The collected images on the late embryonic stages from the literature (Fig. 3) are not fully comparable among each other because first, they are just random snapshots on ontogenetic development and the length of the anterior process might grow quickly through ontogeny (Fig. 3A). Second, some of the images are based on reliable histology-based 3D-reconstructions (e.g., Fuchs 1915), but most of the images are based on the more critical clearing and staining methodology, which has fundamental impact on the exposure of small and thin cartilage and relative positioning of structures inside the partly enzymatically digested embryo (discussed by Yaryhin and Werneburg 2017). Nevertheless, despite those limitations, the relative lengths of the process in most cases fit relatively well to the respective emargination types (compare to Fig. 1H): A short embryonic process is generally associated to an absent or a shallow posterior emargination (1–3 in Fig. 1H) (Eretmochelys imbricata: Fig. 3H–I, Emydura subglobosa: Fig. 3F, Chelonia mydas: Fig. 3N–R’; Caretta caretta: Fig. 3Ad). A longer process is generally associated to a deep posterior emagination (4 in Fig. 1H) (Chelydra serpentina: Fig. 2D–F – note in Fig. 3D only an early stage of this species is shown, same for Macrochelys temminckii in Fig. 3J and Apalone spinifera in Fig. 3C; Podocnemis unifilis: Fig. 3B; Chrysemys picta: Fig. 3E; Emys orbicularis: Fig. 3G). Pelodiscus sinensis (Fig. 3K) and Trachemys scripta (Fig. 3M) do not fit perfectly to this categorization, which might be due to the mentioned methodological issues.

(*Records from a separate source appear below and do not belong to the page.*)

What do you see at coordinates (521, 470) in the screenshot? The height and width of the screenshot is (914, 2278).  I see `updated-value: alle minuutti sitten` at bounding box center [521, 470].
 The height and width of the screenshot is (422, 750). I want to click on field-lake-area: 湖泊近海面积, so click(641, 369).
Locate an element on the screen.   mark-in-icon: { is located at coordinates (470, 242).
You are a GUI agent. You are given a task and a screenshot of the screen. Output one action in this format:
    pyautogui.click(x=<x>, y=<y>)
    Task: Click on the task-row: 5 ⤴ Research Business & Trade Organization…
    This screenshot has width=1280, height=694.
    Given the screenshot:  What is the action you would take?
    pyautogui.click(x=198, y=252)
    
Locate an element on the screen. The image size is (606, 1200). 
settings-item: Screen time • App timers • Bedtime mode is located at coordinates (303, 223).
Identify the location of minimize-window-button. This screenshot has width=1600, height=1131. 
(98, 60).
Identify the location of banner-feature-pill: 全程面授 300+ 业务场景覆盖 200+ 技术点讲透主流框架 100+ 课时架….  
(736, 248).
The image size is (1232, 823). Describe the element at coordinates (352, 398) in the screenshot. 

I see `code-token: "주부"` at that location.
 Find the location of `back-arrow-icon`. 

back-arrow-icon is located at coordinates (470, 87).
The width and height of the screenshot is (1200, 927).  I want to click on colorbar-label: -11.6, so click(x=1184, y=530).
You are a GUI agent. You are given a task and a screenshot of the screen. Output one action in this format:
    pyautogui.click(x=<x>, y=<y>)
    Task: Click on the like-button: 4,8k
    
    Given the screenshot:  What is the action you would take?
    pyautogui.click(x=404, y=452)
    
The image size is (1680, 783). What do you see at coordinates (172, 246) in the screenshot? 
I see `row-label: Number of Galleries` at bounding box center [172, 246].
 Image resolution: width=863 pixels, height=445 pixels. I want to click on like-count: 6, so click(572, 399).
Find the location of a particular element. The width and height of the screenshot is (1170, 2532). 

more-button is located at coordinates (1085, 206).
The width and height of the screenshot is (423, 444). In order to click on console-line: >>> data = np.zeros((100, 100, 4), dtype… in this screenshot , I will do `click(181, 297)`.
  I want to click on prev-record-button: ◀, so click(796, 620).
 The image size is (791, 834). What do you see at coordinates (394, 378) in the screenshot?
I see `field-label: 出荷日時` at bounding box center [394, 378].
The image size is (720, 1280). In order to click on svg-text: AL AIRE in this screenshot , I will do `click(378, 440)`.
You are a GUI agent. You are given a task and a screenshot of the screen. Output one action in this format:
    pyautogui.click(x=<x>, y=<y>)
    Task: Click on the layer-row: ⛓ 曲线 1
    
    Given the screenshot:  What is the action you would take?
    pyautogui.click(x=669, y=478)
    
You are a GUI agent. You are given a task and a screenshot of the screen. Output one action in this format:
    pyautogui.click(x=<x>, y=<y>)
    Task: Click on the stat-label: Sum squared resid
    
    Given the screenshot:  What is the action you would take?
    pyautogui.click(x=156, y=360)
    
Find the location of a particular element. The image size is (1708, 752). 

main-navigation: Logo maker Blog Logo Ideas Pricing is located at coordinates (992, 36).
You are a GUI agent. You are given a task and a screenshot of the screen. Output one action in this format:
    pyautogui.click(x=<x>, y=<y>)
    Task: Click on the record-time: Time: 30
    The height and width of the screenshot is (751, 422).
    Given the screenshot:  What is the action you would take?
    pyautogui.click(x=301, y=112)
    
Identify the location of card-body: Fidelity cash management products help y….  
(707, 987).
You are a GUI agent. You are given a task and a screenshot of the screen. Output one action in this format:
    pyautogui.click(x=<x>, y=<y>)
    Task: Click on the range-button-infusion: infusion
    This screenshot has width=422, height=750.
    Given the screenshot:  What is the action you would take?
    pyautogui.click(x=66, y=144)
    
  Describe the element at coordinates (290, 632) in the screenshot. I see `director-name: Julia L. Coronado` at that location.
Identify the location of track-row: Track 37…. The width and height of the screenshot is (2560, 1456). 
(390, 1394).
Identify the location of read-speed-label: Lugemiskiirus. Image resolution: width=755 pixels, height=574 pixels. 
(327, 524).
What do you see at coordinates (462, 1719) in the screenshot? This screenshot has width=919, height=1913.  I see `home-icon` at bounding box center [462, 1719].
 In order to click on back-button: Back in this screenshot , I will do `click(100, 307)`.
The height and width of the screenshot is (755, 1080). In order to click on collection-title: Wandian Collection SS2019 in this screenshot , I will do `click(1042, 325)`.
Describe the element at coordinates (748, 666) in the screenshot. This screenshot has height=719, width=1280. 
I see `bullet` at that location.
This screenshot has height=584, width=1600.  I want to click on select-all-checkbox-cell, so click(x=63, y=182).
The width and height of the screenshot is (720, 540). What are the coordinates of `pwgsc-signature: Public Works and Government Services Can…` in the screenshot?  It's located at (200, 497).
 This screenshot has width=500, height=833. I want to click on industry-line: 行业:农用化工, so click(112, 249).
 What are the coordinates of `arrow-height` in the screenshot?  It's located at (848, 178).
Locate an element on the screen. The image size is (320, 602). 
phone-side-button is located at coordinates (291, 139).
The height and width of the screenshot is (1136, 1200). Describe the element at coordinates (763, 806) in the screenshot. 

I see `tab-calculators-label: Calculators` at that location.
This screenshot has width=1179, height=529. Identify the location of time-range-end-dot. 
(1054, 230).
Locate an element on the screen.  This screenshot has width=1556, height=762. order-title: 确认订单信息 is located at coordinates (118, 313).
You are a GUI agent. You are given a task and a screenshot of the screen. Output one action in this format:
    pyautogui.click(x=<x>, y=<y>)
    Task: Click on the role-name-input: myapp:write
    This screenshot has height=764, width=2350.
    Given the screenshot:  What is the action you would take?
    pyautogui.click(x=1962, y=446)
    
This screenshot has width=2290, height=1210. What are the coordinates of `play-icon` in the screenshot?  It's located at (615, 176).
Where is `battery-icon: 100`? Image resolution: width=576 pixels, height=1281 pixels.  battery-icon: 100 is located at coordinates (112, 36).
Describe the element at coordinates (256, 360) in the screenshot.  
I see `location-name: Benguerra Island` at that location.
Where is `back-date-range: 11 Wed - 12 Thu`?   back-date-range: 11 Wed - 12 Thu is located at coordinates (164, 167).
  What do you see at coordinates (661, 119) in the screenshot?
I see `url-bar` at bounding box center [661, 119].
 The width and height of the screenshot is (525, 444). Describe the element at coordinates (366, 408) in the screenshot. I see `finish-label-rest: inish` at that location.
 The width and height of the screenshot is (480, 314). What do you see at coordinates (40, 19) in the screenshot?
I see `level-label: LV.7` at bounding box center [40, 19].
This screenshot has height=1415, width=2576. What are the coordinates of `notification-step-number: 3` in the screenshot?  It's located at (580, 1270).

Within some extant turtle taxa, e.g. Terrapene and chelid pleurodires, a dermal coverage of the temporal region is completely lost by evolutionary expansion of the anteroventral emargination (5 in Fig. 1H) (Werneburg 2012). Compared to all other species studied herein, the histological sections of Chelodina longicollis (Fig. 2I) and the enhanced contrast stained µCT of Chelus fimbriatus (Fig. 1M) reveal an extremely broad anterior process. This suggests different functional constraints. How neck retraction forces are transmitted in species without temporal skull coverage is not understood (Werneburg 2015). Neck muscles insert to a dense temporal fascia (Werneburg 2013a), the forces within also need to be buffered. The primary function of the temporal armor was the stabilization of the mobile quadrate. Through turtle evolution, the quadrate was fixed to the braincase (Werneburg and Maier 2019) and the temporal armor was freed and could get reduced in a way to react to increased neck retraction forces but still to keep lateral bracing between quadrate and upper jaw. Without any temporal coverage, the stability of the lateral bracing was lost and the temporal fascia and the quadratojugal ligament (Jones et al. 2012; Werneburg 2013a) might not be enough to withstand forces on the skull. In this context, the very broad anterior tectal process in type 5 (5 in Fig. 1H) species (Fig. 3I) appears to stabilize the contralateral parietals to keep integrity of the skull roof (sensu Pitirri et al. 2020). We see short tectal processes and shallow emarginations in chelids and chelonoids, and long processes with deep emarginations in emydids and chelydrids. This might be a pattern explained by functional, but also phylogenetic associations. Chelodina and Chelus, with their broad process and complete (Chelodina) or peculiar (Chelus) emargination, seem to support the functional scenario, but these are only two data points. However, we present only a tentative causal mechanism for the functional association, which can be explicitly tested by biomechanical analyses in the future.